▶ **Document text**:
□ □ □ □ □

Jivespace Community Blog

13 Posts tagged with the jive_software tag

Supportal

This is the first in a series of upcoming blog posts where we will delve into the details behind our Supportal.  As most of our customers are already aware, the Supportal is Jive's Clearspace customization that transforms generic communities into personal communities where Jive collaborates directly with our customers via cases, documents, and projects.

 

This first post will provide the high-level overview, overriding design goals, business goals, and additional benefits to the Supportal.  Future posts will delve into the business decision details, and the architecture.

The Name

People often ask how the name Supportal came to be.  When it comes to overall creativity, I am horrible.  In this project's infancy, I used Customer Portal, Customer Support Portal, Support Portal, and many other terms as names.   Will French, Jive's Senior Support Engineer, and now the Supportal Development Lead, abbreviated Support Portal, to Supportal (likely making fun of me talking too fast), and the name stuck.  It also gets rid of that stigma around the word "portal" as well!

□ □ □ □ □

▶ **What to do**:
a: In the Supportal blog post, who shortened "Support Portal" to "Supportal"?
b: Retype the stretch of the Supportal blog post from "This is the" through "documents, and projects.".
c: According to the Supportal blog post, what will this first post provide?
These records have no connection to the blog post.

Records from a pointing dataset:

□ □ □ □ □

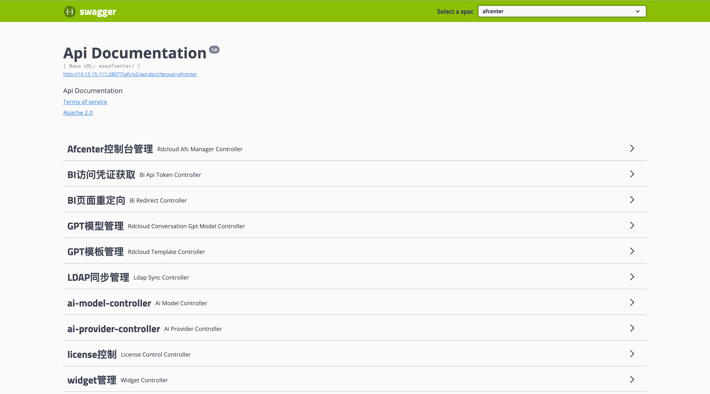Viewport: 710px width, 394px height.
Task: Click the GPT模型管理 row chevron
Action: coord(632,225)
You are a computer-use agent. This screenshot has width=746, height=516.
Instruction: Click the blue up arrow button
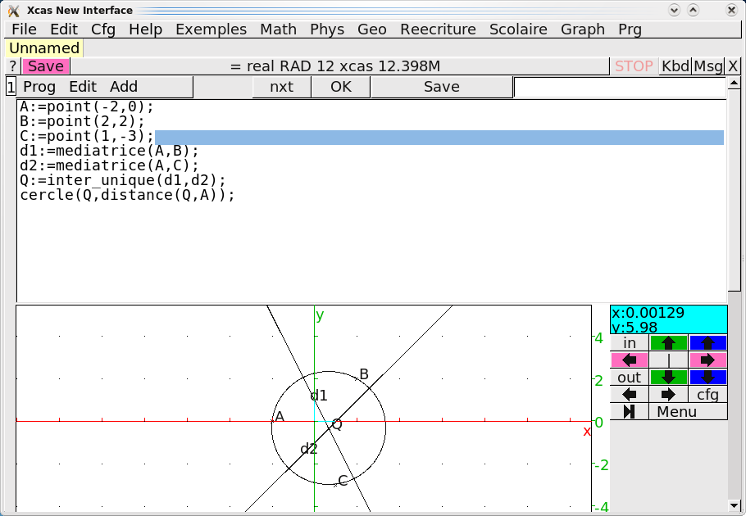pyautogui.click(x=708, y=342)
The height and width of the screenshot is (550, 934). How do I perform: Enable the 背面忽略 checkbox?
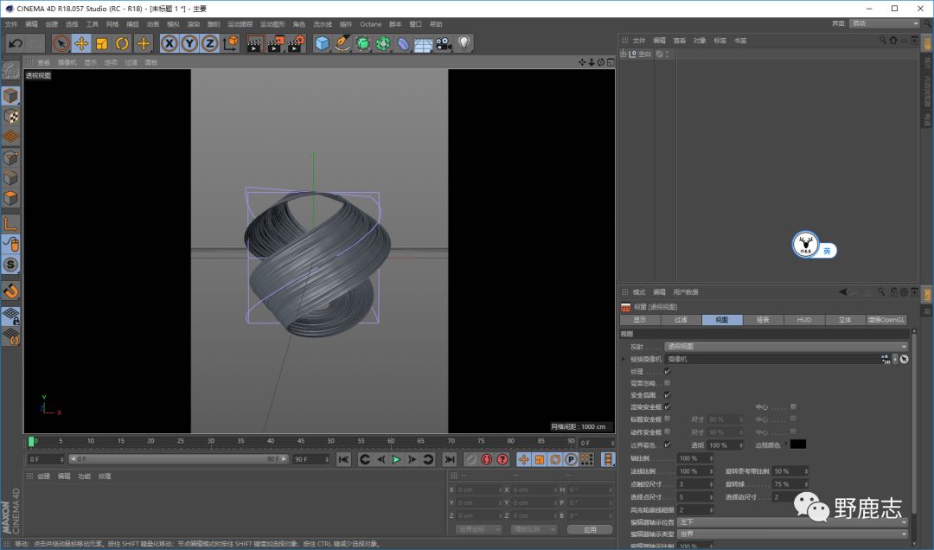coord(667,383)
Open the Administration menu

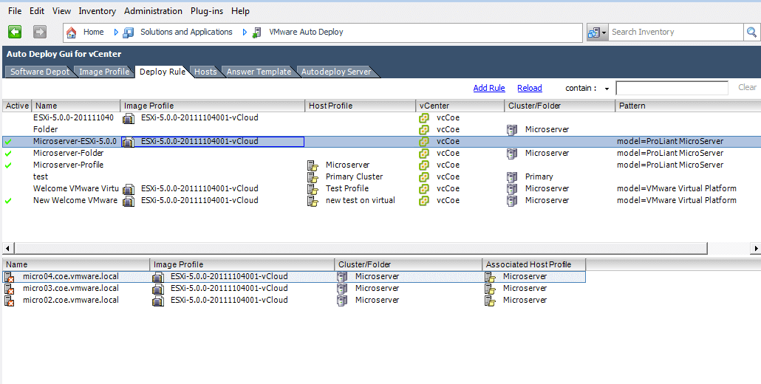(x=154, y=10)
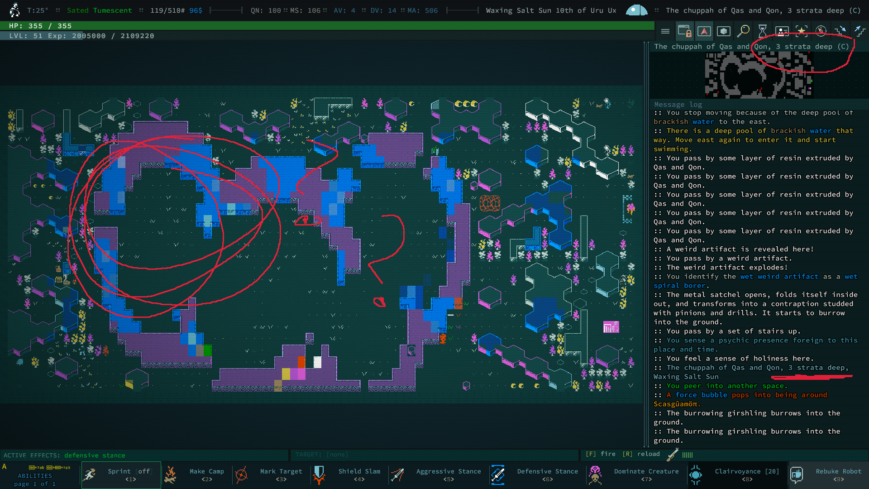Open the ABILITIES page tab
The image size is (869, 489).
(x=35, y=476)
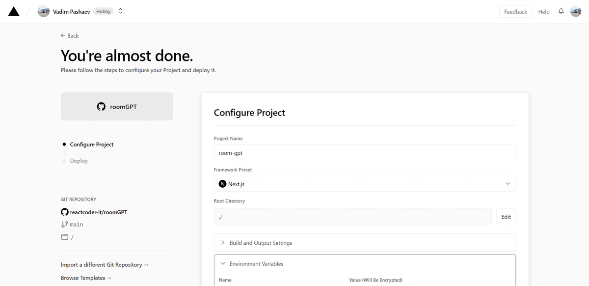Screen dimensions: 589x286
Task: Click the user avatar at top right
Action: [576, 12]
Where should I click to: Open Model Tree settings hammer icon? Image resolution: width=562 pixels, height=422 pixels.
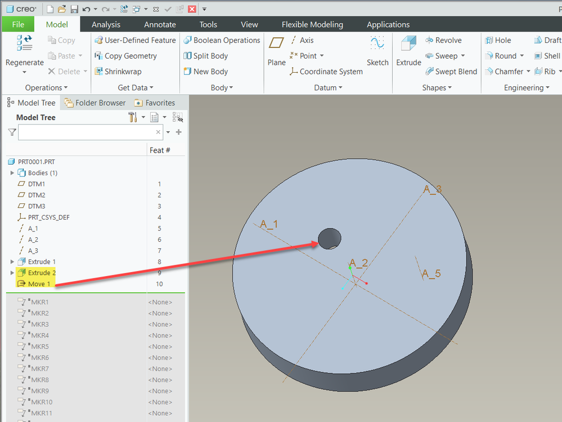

□ □ □ □ □

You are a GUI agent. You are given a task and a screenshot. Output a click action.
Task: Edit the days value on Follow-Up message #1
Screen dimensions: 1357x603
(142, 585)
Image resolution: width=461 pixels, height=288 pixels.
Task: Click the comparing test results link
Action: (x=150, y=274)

□ □ □ □ □

▶ **Problem solutions**:
a: Will French, Jive's Senior Support Engineer and now the Supportal Development Lead.

b:
This is the first in a series of upcoming blog posts where we will delve into the details behind our Supportal.  As most of our customers are already aware, the Supportal is Jive's Clearspace customization that transforms generic communities into personal communities where Jive collaborates directly with our customers via cases, documents, and projects.

c: The high-level overview, overriding design goals, business goals, and additional benefits to the Supportal.